Cette situation déjà complexe est encore rendue plus difficile par les diverses ingérences, qu’elles soient le fait de la Turquie, par exemple à Rojava contre les Kurdes, de l’Iran, par le biais des milices Hachd al-Chaabi, ou encore de la Russie en Syrie.

Reprenant les mots d’un ancien ministre des affaires étrangères avec qui nous avons pourtant eu de profonds désaccords, je dirai que la France est un vieux pays d’un vieux continent, qui a connu les guerres et la barbarie et qui pourtant n’a cessé de se tenir debout face à l’histoire et devant les hommes, fidèle à ses valeurs.
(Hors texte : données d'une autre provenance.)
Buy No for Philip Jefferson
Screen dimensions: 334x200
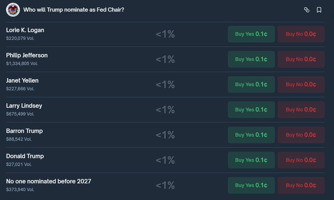(301, 59)
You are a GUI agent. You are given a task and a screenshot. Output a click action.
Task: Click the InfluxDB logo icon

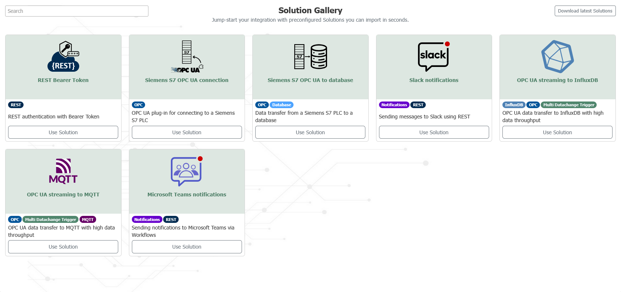(x=557, y=57)
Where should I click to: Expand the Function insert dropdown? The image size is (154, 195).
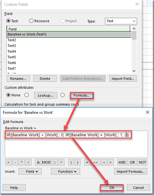coord(65,172)
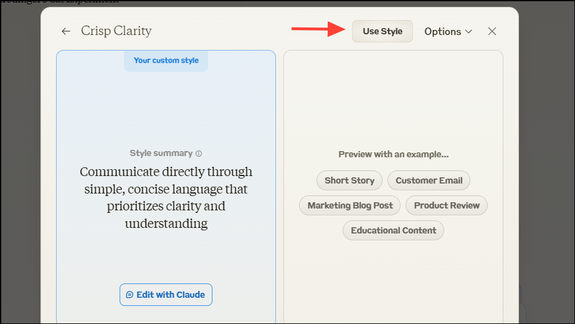Pick the Marketing Blog Post example
The width and height of the screenshot is (575, 324).
pos(350,205)

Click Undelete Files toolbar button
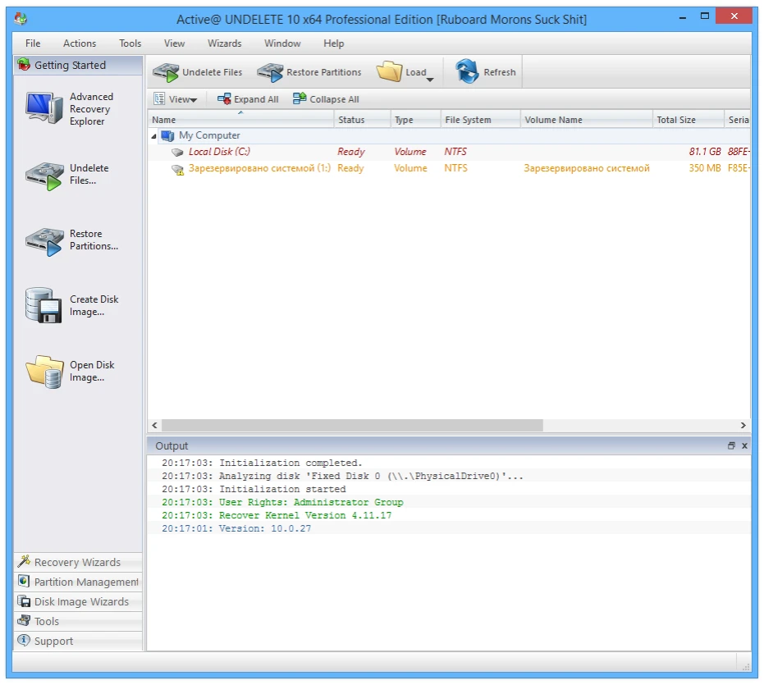coord(198,72)
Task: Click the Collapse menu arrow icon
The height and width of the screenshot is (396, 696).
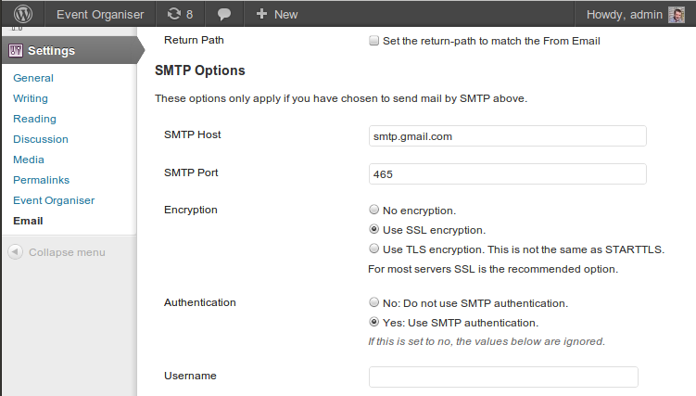Action: (x=15, y=252)
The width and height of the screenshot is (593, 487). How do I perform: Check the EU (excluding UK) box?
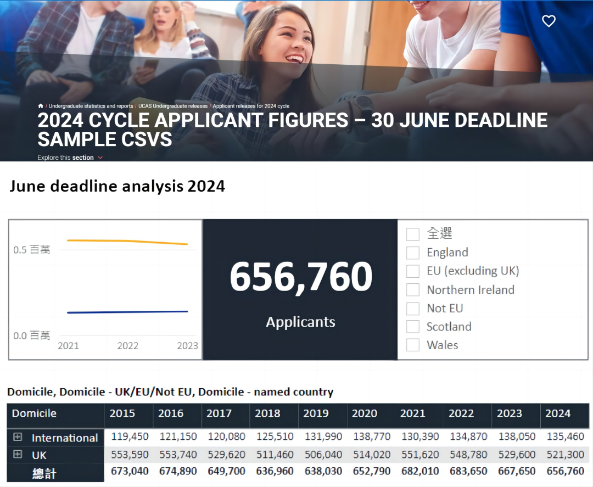[x=413, y=271]
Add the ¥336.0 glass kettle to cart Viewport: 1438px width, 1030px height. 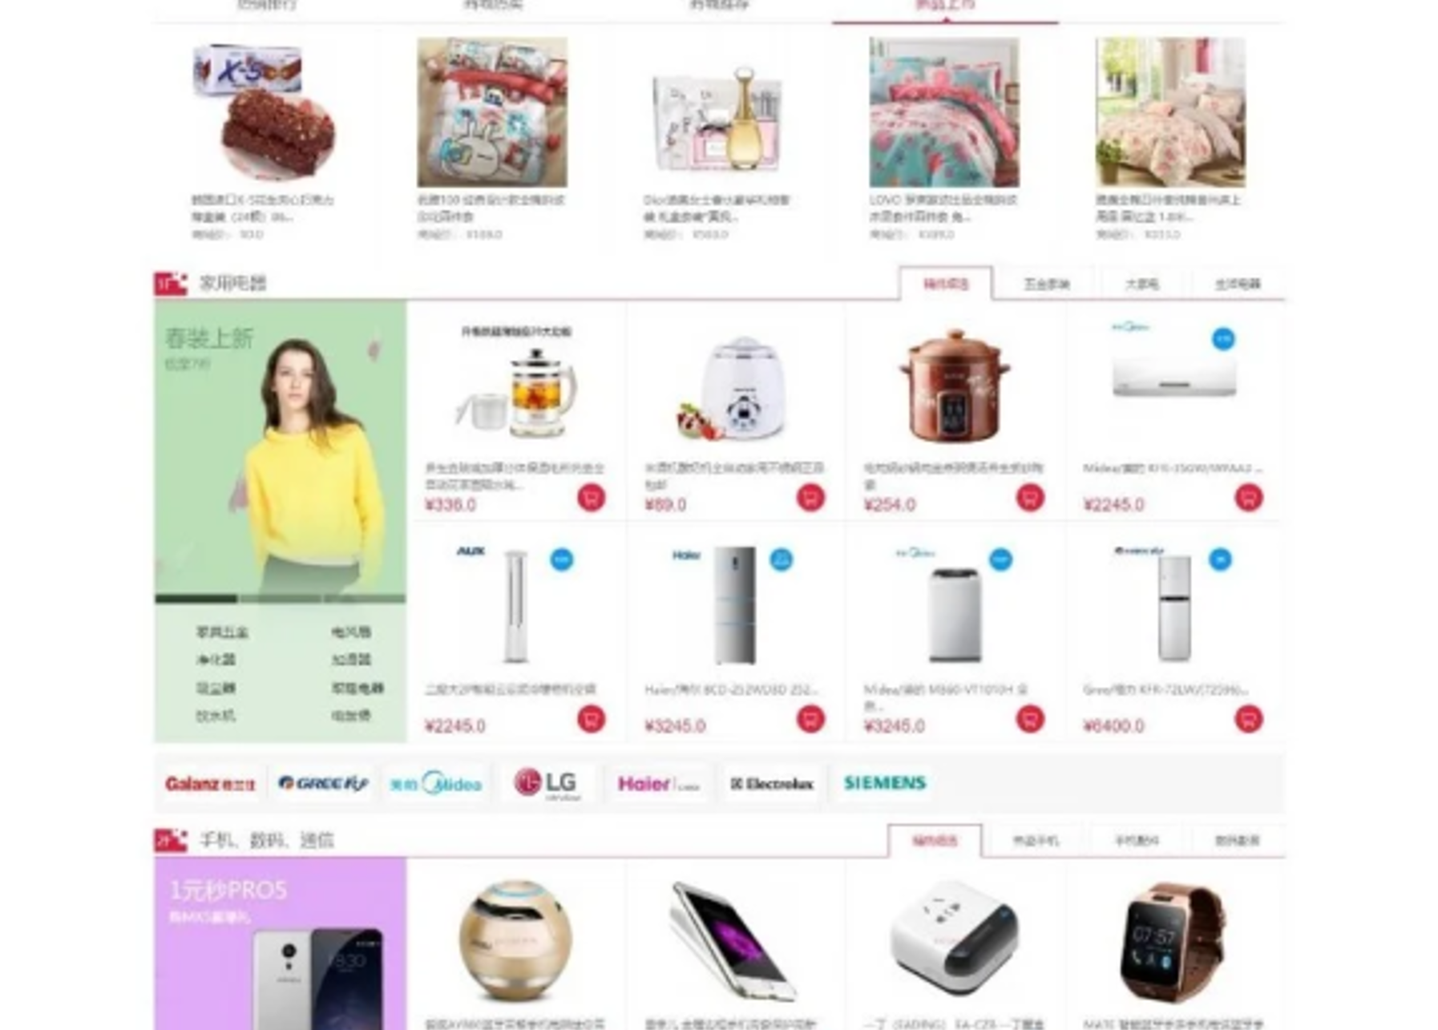(591, 498)
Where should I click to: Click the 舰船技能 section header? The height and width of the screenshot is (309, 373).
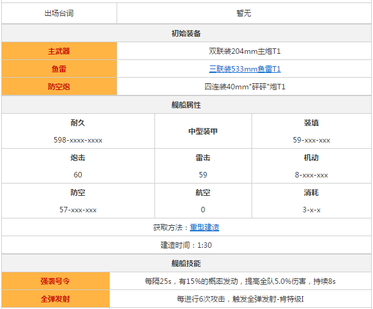click(x=186, y=263)
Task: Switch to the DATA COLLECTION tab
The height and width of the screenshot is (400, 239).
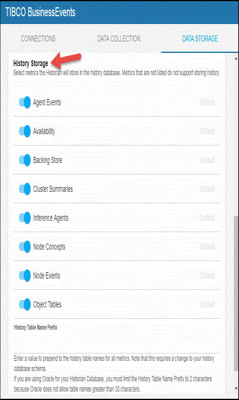Action: (119, 38)
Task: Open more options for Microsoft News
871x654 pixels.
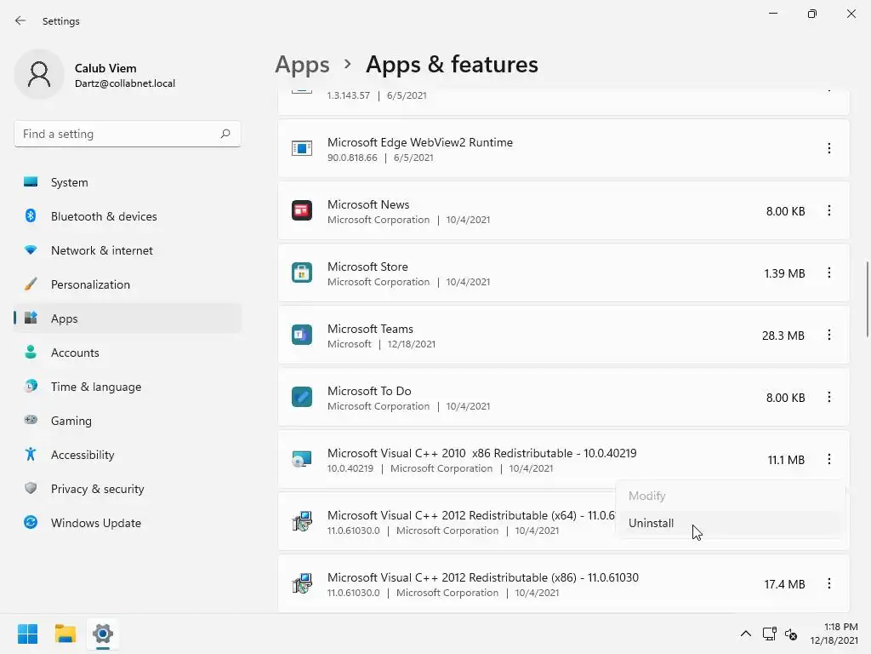Action: (829, 211)
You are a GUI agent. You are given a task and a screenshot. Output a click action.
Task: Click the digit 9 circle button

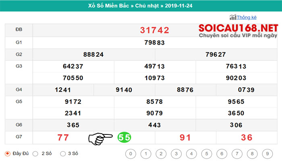(x=267, y=154)
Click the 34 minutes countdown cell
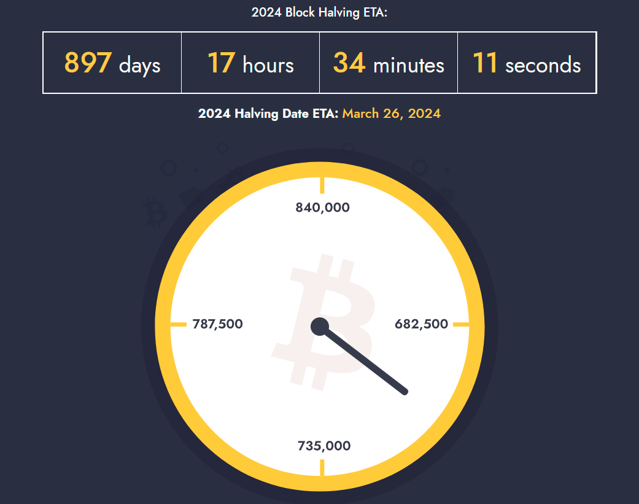Screen dimensions: 639x504 pyautogui.click(x=389, y=63)
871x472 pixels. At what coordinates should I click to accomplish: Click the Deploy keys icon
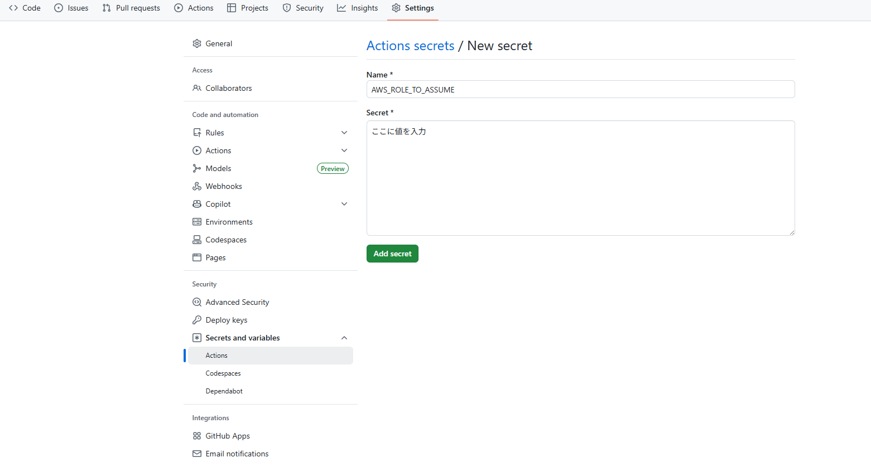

La France doit aujourd’hui plaider en faveur d’un arrêt, le plus tôt possible, des opérations militaires et de l’apport d’une aide logistique en vue de permettre des transitions politiques apaisées.

La première des priorités est de rétablir le dialogue entre la Russie et l’Europe, ainsi qu’entre Moscou et Washington. Mais la France pourra-t-elle se constituer en arbitre, étant donné sa position au sein de l’OTAN et la crise des Rafale ?

En tout cas, la seule solution semble être de parler avec toutes les puissances régionales et mondiales, pour, à terme, voir se réduire le flux des réfugiés sur les rivages européens. En attendant, je le répète, accueillir tous ceux qui demandent l’asile est, à nos yeux, un devoir moral et d’humanité.